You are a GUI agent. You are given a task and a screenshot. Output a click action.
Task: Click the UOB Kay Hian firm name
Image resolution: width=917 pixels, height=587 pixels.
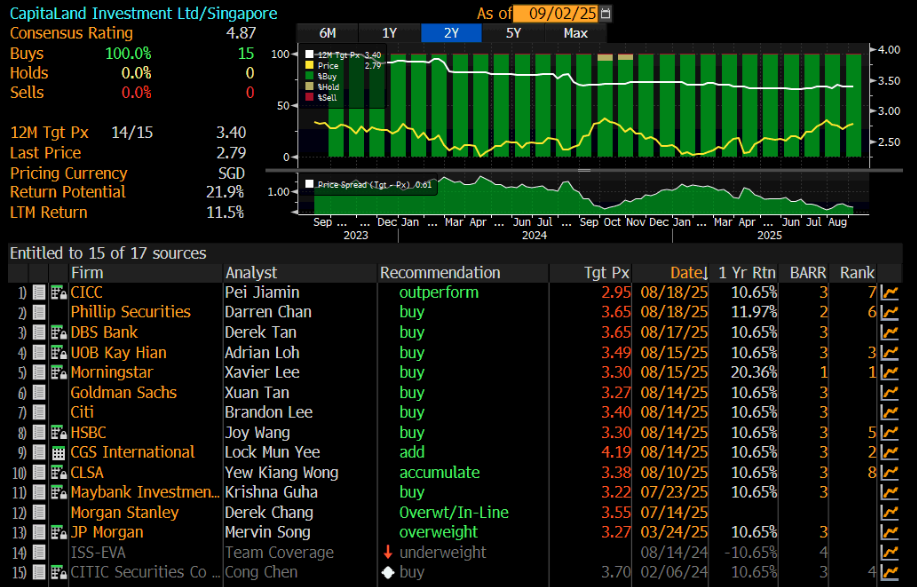click(x=118, y=352)
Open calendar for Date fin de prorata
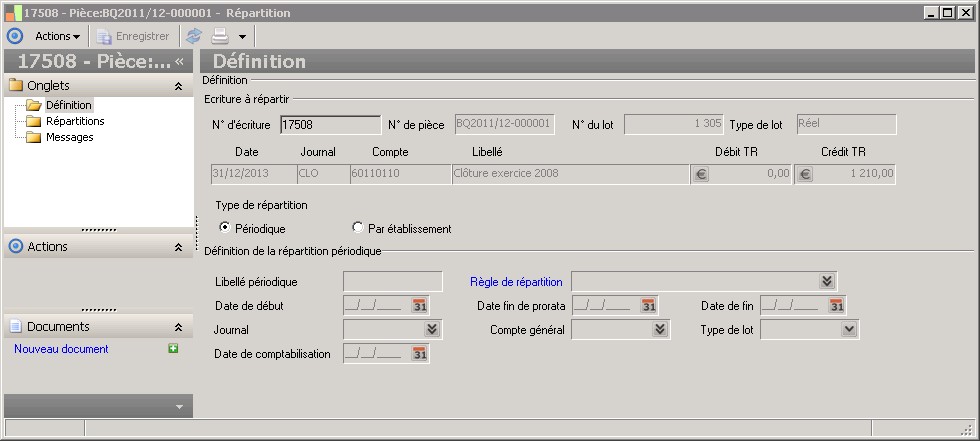 coord(648,306)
*****
PROBLEM TO SOLVE: Copy nothing but the lines from the line that contains "Task: Click the UOB Kay Hian firm name" through the end of the listing, exactly, and keep pictures out of it.

SOLUTION:
Task: Click the UOB Kay Hian firm name
Image resolution: width=917 pixels, height=587 pixels.
click(x=118, y=352)
Open calendar for Date fin de prorata
 coord(648,306)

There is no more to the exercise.